交流の広場

多摩川遊歩記

第12話 三田氏の滅亡と海禅寺

▲歴史の重みを今に伝える海禅寺山門
 春には桜が美しい
 JR二俣尾駅の東側、辛垣(からかい)山の麓に、かつての青梅地方の支配者三田氏に菩提寺として手厚い保護を受けた「海禅寺」があります。戦国時代の永禄6年 (1563)に起った「辛垣の合戦」で、辛垣城主三田綱秀は、滝山城主北条氏照率いるの軍勢に敗北。辛垣城は炎に包まれまれました。その際、海禅寺にも火の手が及んでいます。三田綱秀は落ちた辛垣城から脱出。岩槻(埼玉県)まで逃れ、自刃して尽きました。この時すでに74歳の老いの身であったそうです。

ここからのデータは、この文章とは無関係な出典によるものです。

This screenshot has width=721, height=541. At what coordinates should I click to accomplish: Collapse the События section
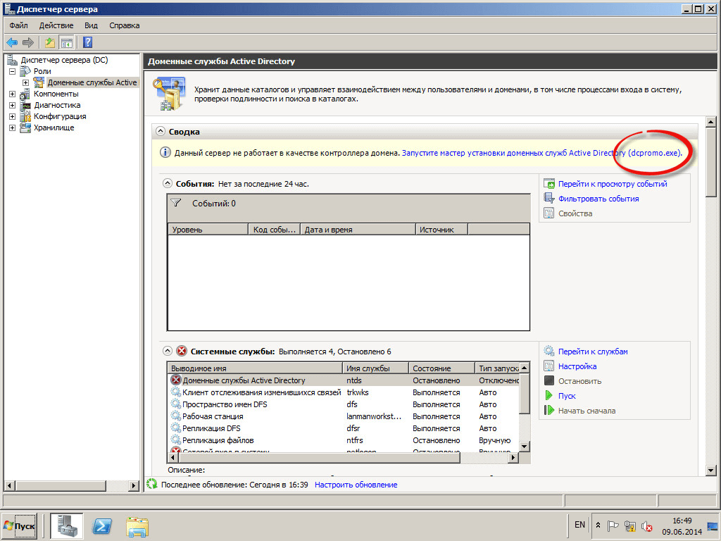pyautogui.click(x=168, y=183)
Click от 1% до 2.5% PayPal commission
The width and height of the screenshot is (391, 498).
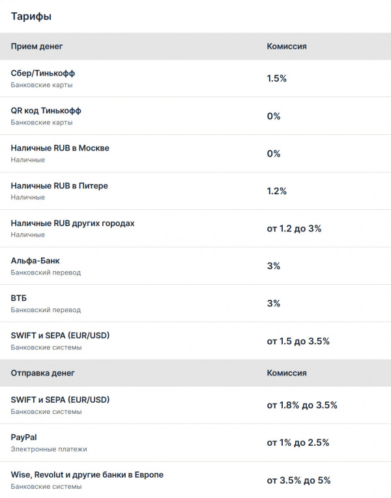[x=298, y=443]
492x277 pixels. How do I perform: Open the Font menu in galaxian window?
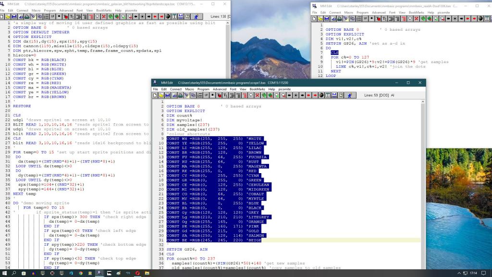(80, 10)
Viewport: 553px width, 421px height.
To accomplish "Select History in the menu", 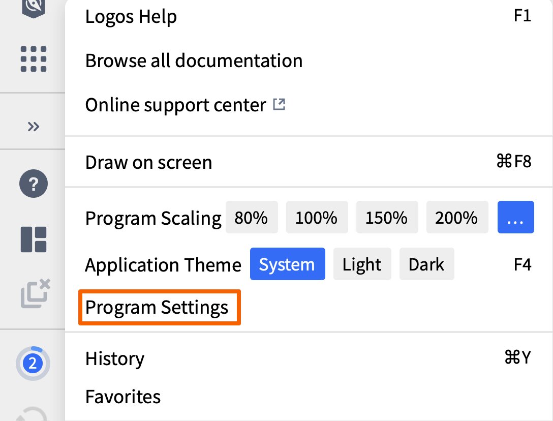I will point(114,358).
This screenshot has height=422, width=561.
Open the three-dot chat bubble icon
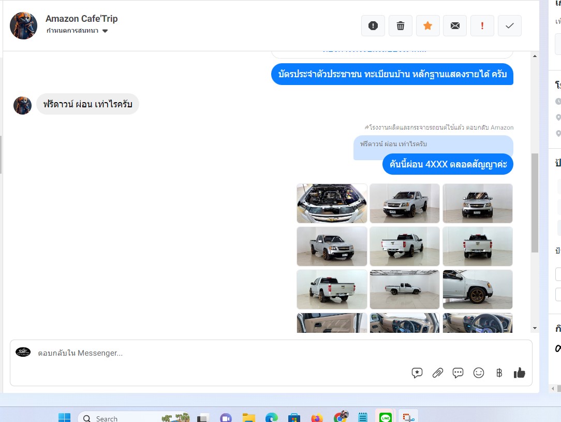pyautogui.click(x=458, y=373)
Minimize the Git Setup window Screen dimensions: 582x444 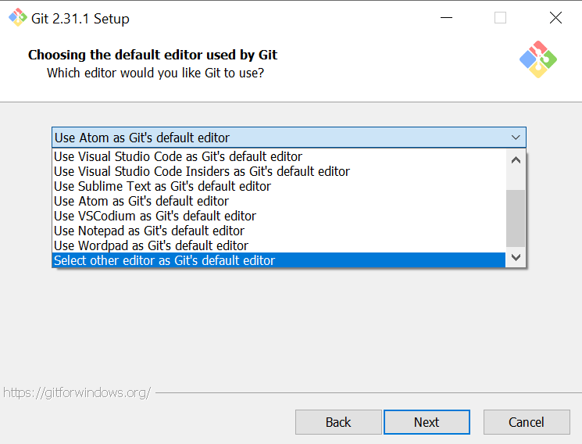pyautogui.click(x=446, y=18)
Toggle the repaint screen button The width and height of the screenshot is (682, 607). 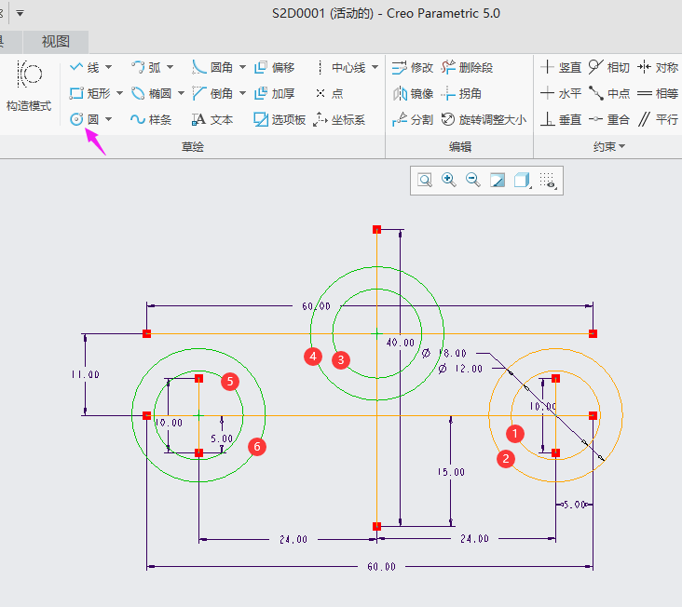498,180
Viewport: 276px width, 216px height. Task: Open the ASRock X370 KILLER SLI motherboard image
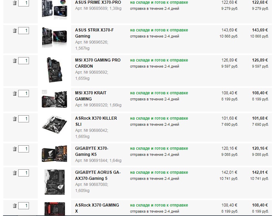pyautogui.click(x=54, y=124)
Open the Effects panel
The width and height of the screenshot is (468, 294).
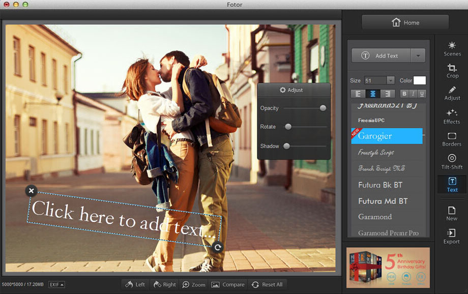tap(452, 116)
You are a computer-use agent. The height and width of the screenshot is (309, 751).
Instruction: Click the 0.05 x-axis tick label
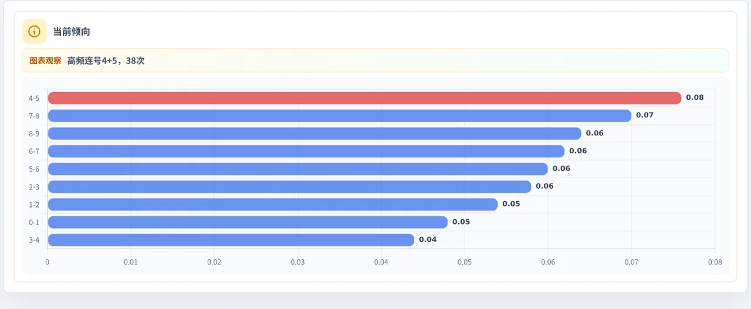pos(465,262)
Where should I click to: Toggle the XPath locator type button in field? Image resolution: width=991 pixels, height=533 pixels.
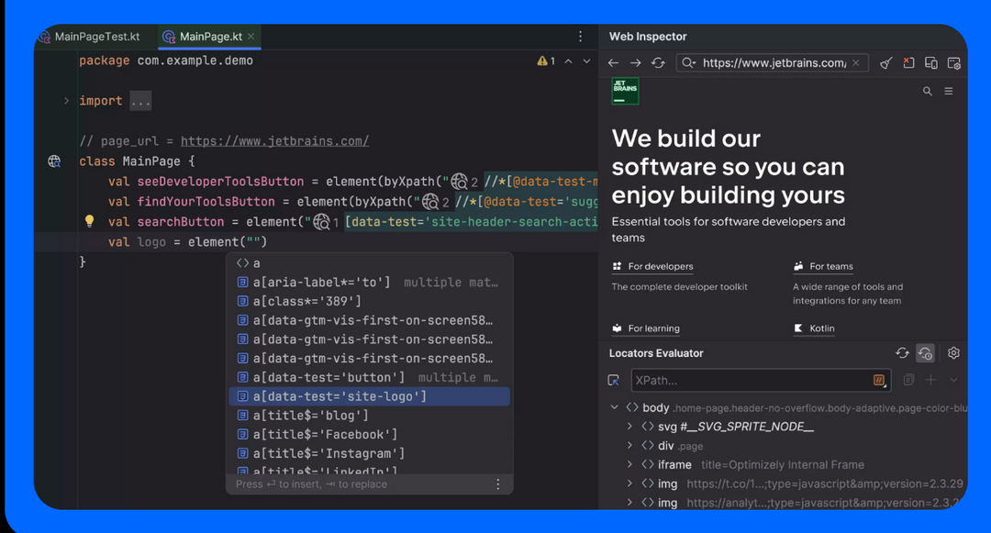(879, 380)
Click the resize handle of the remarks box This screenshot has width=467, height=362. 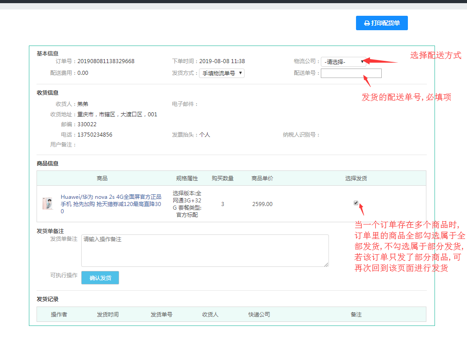[326, 264]
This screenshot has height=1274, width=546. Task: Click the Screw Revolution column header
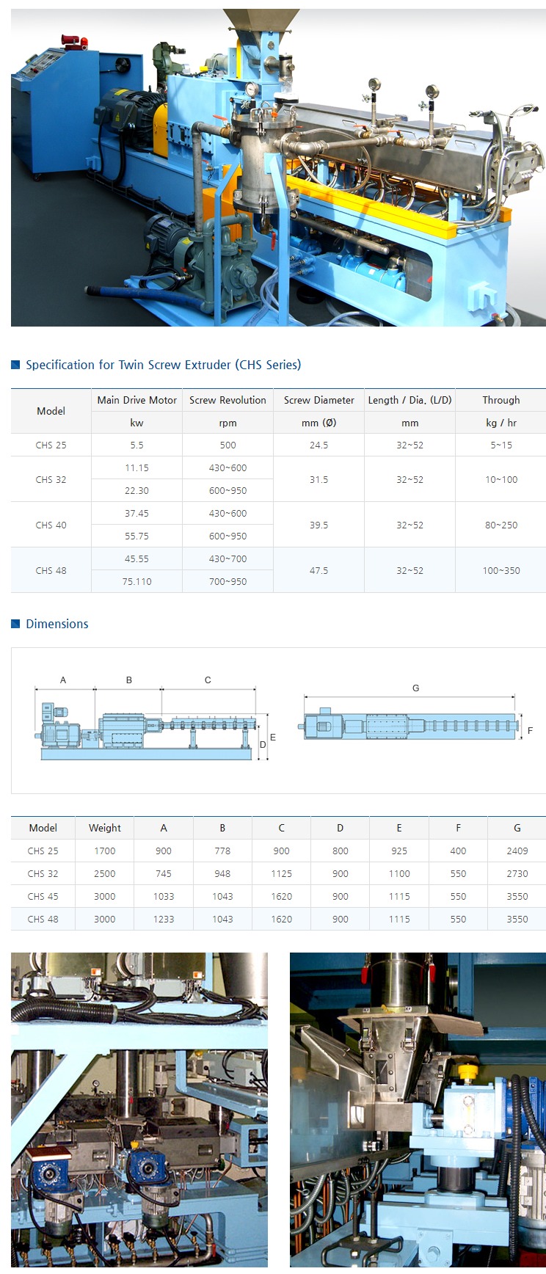pos(228,400)
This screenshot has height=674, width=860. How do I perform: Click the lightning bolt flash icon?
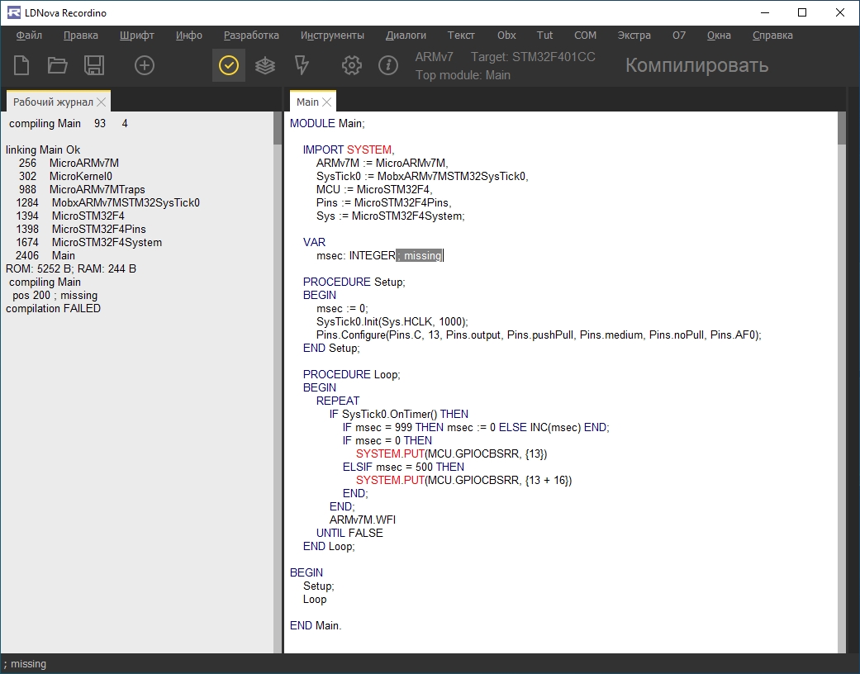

後に、家来がその首を持ち帰って埋めたとされる「首塚」が、海禅寺に残されています。

   
       ▲室町時代からの歴史をもつ曹洞宗海禅寺

●吉川英治記念館●

▲吉川英治記念館
「草思堂」と呼ばれる書斎も残っている

 吉川英治(1892〜1962)は、「宮本武蔵」をはじめ、「鳴門秘帖」、「松のや露八」、「太閤記」、「新・平家物語」、「私本太平記」など、長編約80編、短編約180編という膨大な小説を執筆し、多くの人々に愛読された国民文学作家で、昭和35年(1960)には文化勲章を受賞しています。

 吉川英治記念館は、JR二俣尾駅から徒歩15分、吉野街道沿いにあります。近辺は観梅で有名な「吉野梅郷」で、春には観光客で賑わいます。